Kutipan Teks
==================================================

Kementerian Energi dan Sumber Daya Mineral (ESDM) mempertimbangkan kebijakan agar investor bisa memilih dua skema kontrak bagi hasil minyak dan gas (migas) yakni gross split atau cost recovery. Hal ini bertujuan untuk meningkatkan investasi.
Menteri ESDM Arifin Tasrif mengatakan, kementeriannya sudah berdiskusi dengan para investor terkait pilihan skema bagi hasil. “Kami memikirkan demikian. Jika fleksibilitas itu ada, sehingga memang daya tarik untuk investasi di situ lebih baik," kata dia di Gedung DPR RI, Rabu (27/11).
Saat ini, pemerintah mewajibkan perusahaan migas menggunakan skema gross split. Jika kebijakan ini jadi diterapkan, investor bisa memilih skema bagi hasil.
Arifin pun bakal merevisi aturan mengenai kontrak bagi hasil migas yang mewajibkan kontraktor menggunakan skema gross split. Aturan tersebut tertuang dalam Peraturan Menteri Energi dan Sumber Daya Mineral Nomor 52 Tahun 2017 tentang perubahan atas peraturan Menteri Energi dan Sumber Daya Mineral Nomor 08 Tahun 2017 tentang kontrak bagi hasil gross split pada 29 Agustus 2017.
(Baca: Menteri Arifin Pertahankan Skema Bagi Hasil Gross Split)
Namun, Arifin tidak merinci apakah fleksibilitas memilih skema itu berlaku untuk blok migas kontrak baru atau terminasi yang habis kontrak. Ia hanya mengatakan, dua skema tersebut mempunyai nilai lebih masing-masing.
Sepengetahuan Arifin, investor yang mengeksplorasi wilayah kerja baru dengan tingkat risiko tinggi biasanya memilih menggunakan skema cost recovery. Namun ada juga investor yang sejak awal lebih senang menerapkan skema gross split karena memberikan kepastian investasi di awal.

==================================================

[Entri dari sebuah dataset]
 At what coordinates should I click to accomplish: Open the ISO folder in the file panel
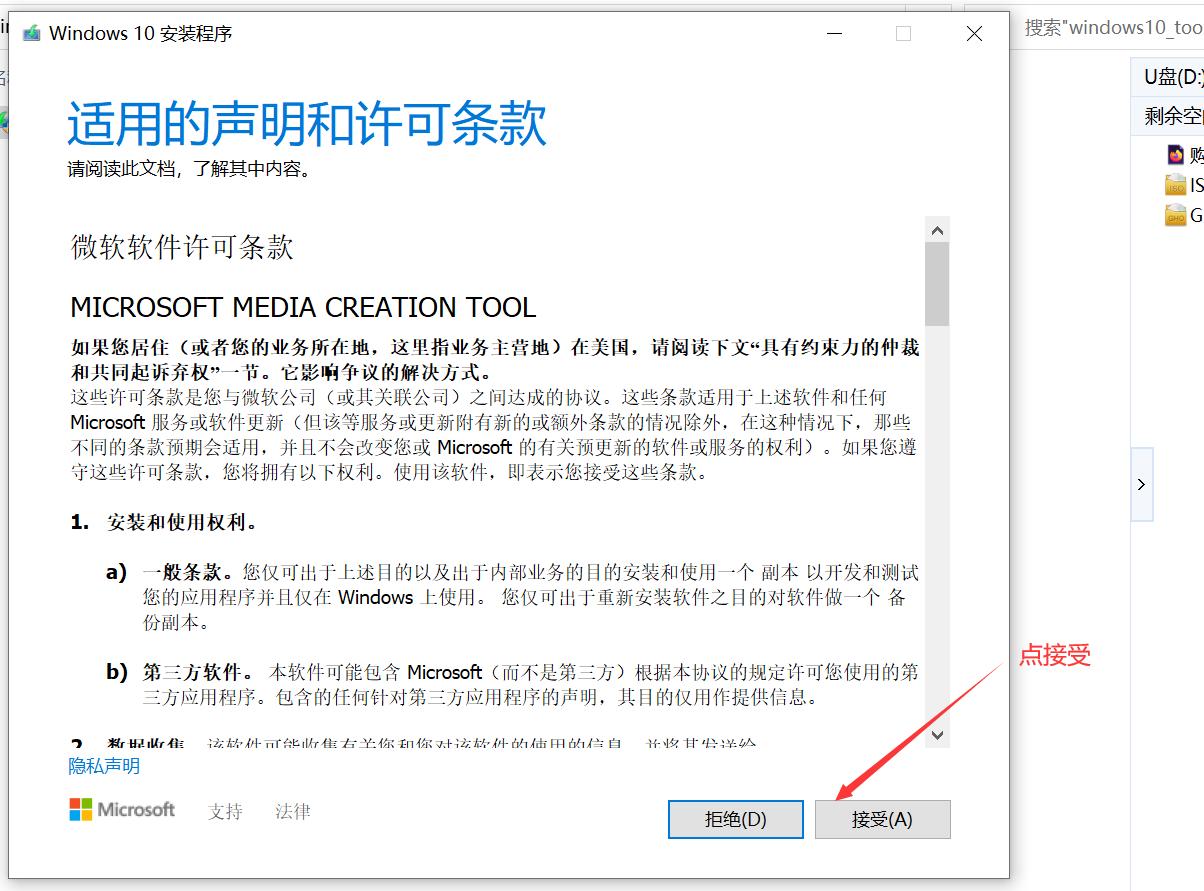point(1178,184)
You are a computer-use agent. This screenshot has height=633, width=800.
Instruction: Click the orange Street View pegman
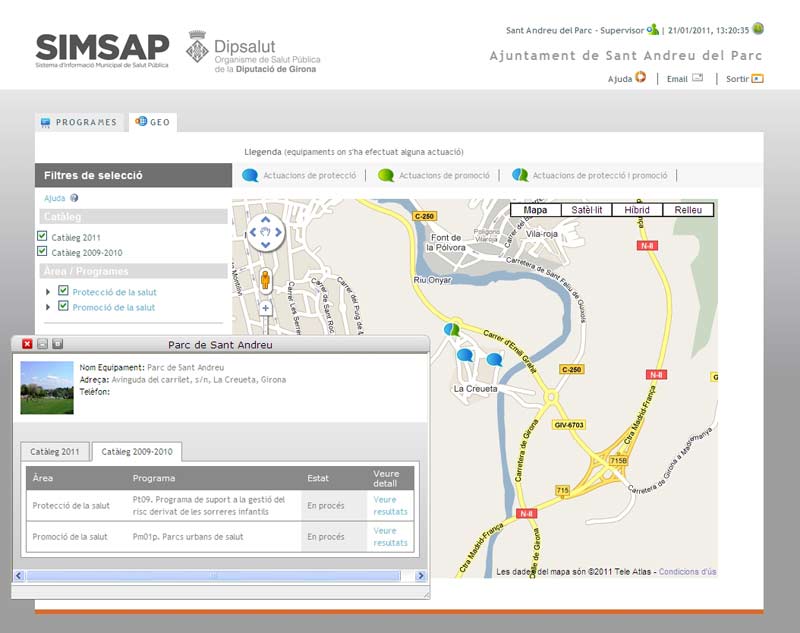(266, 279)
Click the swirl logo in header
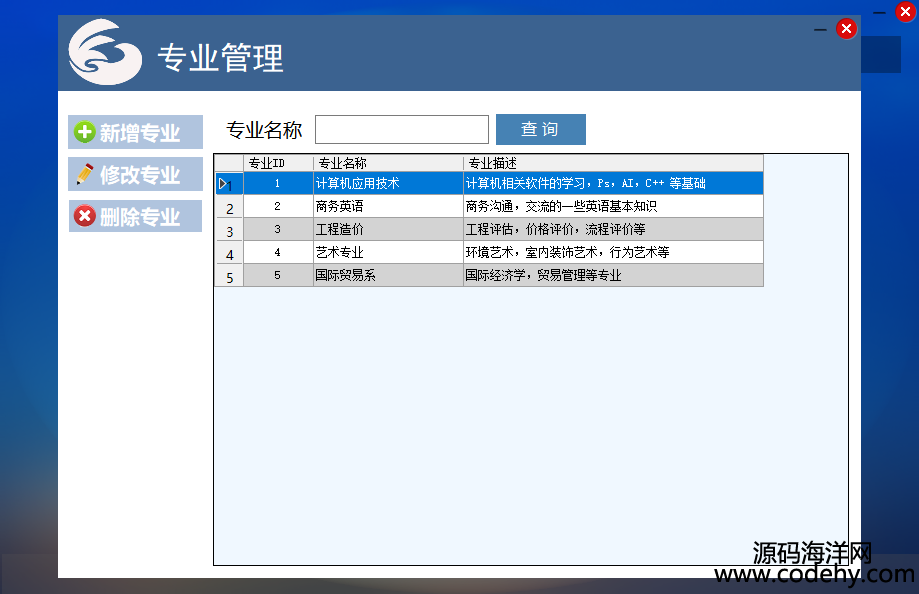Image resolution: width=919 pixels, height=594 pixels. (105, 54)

==================================================

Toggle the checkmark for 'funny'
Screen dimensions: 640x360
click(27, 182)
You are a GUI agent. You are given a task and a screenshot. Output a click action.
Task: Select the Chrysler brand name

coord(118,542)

==================================================

Soal Latihan A
Tuliskan ulang kata per kata bagian teks tentang skema bagi hasil migas di antara "(Baca: Menteri Arifin" dan "investasi di awal.", termasuk kedua batas tersebut.
Soal Latihan B
Pilih dan salin setiap baris daftar yang mengandung string "screenshot".

Jawaban Akhir A
(Baca: Menteri Arifin Pertahankan Skema Bagi Hasil Gross Split)
Namun, Arifin tidak merinci apakah fleksibilitas memilih skema itu berlaku untuk blok migas kontrak baru atau terminasi yang habis kontrak. Ia hanya mengatakan, dua skema tersebut mempunyai nilai lebih masing-masing.
Sepengetahuan Arifin, investor yang mengeksplorasi wilayah kerja baru dengan tingkat risiko tinggi biasanya memilih menggunakan skema cost recovery. Namun ada juga investor yang sejak awal lebih senang menerapkan skema gross split karena memberikan kepastian investasi di awal.

Jawaban Akhir B
You are a computer-use agent. This screenshot has height=633, width=800.
You are a GUI agent. You are given a task and a screenshot. Output a click action.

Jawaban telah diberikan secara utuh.